#### PROBLEM DETAILS
Change "coordinates" to "position" and give back only the lines from the one holding "Report the review" through the end, inclusive, with nothing else altered.
[BEGIN EXTRACTED MATERIAL]
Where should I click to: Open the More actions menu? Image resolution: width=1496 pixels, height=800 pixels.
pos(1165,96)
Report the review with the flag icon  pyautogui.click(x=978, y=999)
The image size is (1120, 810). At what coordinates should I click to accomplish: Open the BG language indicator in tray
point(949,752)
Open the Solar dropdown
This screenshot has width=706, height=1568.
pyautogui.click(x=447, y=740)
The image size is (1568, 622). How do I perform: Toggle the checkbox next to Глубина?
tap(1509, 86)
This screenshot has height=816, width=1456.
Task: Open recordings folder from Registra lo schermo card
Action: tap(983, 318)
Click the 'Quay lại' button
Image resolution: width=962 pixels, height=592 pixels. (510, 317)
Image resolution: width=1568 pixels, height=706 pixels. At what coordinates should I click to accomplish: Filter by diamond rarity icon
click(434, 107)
[END EXTRACTED MATERIAL]
#### COMPLETE RESPONSE
Report the review with the flag icon  pyautogui.click(x=978, y=999)
The image size is (1120, 810). At what position should I click to accomplish: Open the BG language indicator in tray
point(949,752)
Open the Solar dropdown
This screenshot has width=706, height=1568.
pyautogui.click(x=447, y=740)
The image size is (1568, 622). How do I perform: Toggle the checkbox next to Глубина?
tap(1509, 86)
This screenshot has height=816, width=1456.
Task: Open recordings folder from Registra lo schermo card
Action: tap(983, 318)
Click the 'Quay lại' button
Image resolution: width=962 pixels, height=592 pixels. (510, 317)
Image resolution: width=1568 pixels, height=706 pixels. At what position should I click to accomplish: Filter by diamond rarity icon
click(434, 107)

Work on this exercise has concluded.